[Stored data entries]
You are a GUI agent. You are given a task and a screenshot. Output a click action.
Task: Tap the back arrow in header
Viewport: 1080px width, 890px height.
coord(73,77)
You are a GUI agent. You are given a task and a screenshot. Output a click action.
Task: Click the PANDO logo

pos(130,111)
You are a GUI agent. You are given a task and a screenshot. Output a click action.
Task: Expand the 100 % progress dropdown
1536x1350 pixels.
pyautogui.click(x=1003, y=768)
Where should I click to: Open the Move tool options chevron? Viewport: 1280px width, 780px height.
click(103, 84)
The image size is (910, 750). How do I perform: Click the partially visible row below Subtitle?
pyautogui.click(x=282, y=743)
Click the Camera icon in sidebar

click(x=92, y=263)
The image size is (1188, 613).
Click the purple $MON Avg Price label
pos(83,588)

(Exercise details): Repeat all of the data exactly as given.

(Solution to this task):
You are a GUI agent. You are given a task and a screenshot. Output a click action.
Task: Tap the back arrow in header
Viewport: 1080px width, 890px height.
coord(73,77)
You are a GUI agent. You are given a task and a screenshot. Output a click action.
Task: Click the PANDO logo

pos(130,111)
You are a GUI agent. You are given a task and a screenshot. Output a click action.
Task: Expand the 100 % progress dropdown
1536x1350 pixels.
pyautogui.click(x=1003, y=768)
Where should I click to: Open the Move tool options chevron? Viewport: 1280px width, 780px height.
click(103, 84)
The image size is (910, 750). How do I perform: Click the partially visible row below Subtitle?
pyautogui.click(x=282, y=743)
Click the Camera icon in sidebar

click(x=92, y=263)
The image size is (1188, 613).
Click the purple $MON Avg Price label
pos(83,588)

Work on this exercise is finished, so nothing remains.